In the current investigation, the effects of varying positive end-expiratory pressure (PEEP) levels on liver motion and deformation were not explicitly explored, as the stated aim of the study was designed to assess liver motion under a range of ventilatory and operative conditions. However, it is important to note that the pressure ranges typically experienced during PEEP are likely to lie within the maximal inspiration and expiration pressures analyzed in our study. Therefore, while not directly assessed, the impact of PEEP on liver motion may be inferred to some extent from our findings. Further detailed examination of PEEP’s specific effects on liver dynamics could offer valuable insights, potentially augmenting the current understanding of liver motion in surgical contexts.

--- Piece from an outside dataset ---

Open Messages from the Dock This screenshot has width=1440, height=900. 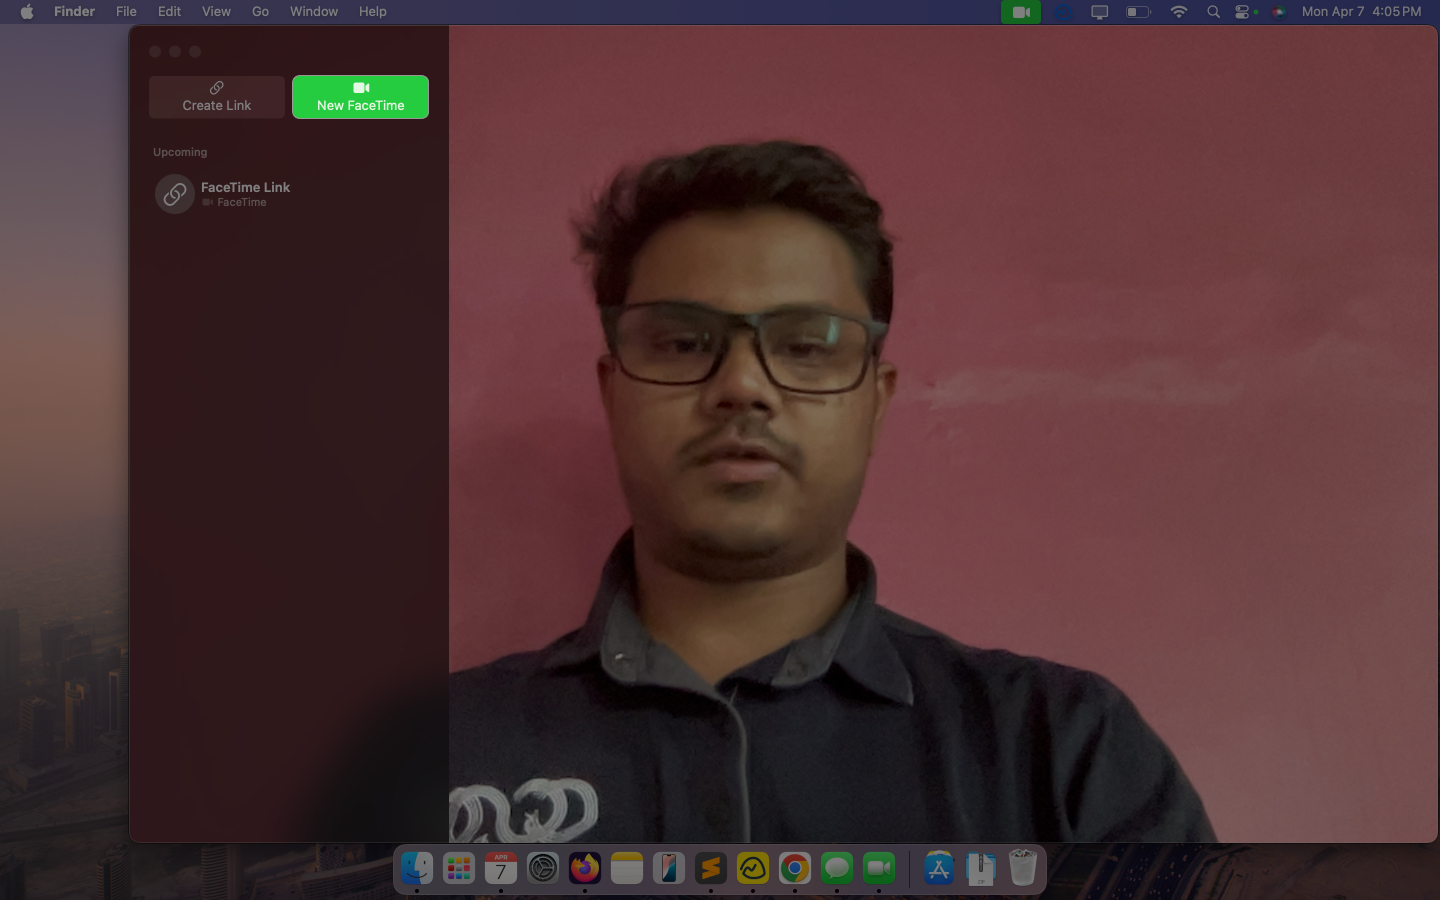[x=836, y=868]
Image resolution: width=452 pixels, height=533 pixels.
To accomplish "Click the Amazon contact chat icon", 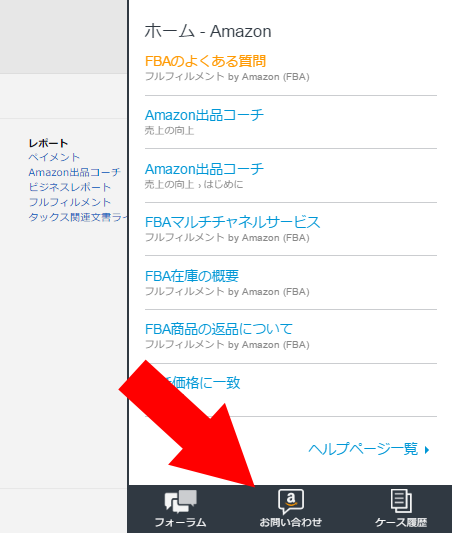I will (291, 501).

Vascular segmentations cannot be objectively validated as there is no gold standard to compare it to [57]. A widely used method to evaluate liver motion is to compare the mean distance between branching points/anatomical landmarks identified by experts [42]. This manual input should be acknowledged as a potential source of error.

In summary, the current study observed significant variations in liver positioning and motion under various conditions, notably identifying more pronounced movement in the peripheral regions compared to the central areas. Both ventilation and surgical access (Pneumoperitoneum and laparotomy) showed significant influence on the motion and deformation of the liver. This motion was decreased with low ventilation volumes. There was less liver motion due to ventilation with pneumoperitoneum than in native and laparotomy states.

Moreover, the variability in liver motion across different ventilatory and operative states, as highlighted by the current study, emphasizes the necessity for adaptable surgical planning. Surgical imaging systems informed by these data could tailor their strategies based on the liver’s specific state, potentially reducing risks associated with liver mobility and offering a more personalized approach to liver surgery.

The current study provides novel insights into three-dimensional liver motion during ventilation, analyzing both ventilatory and operative states. This research aims to enhance understanding of liver and vessel dynamics, potentially demonstrating initial feasibility and informing the development of more adaptable surgical navigation systems. These findings may aid in enhancing the precision of both intraoperative and endovascular guidance, with the aim of improving surgical accuracy and patient outcomes.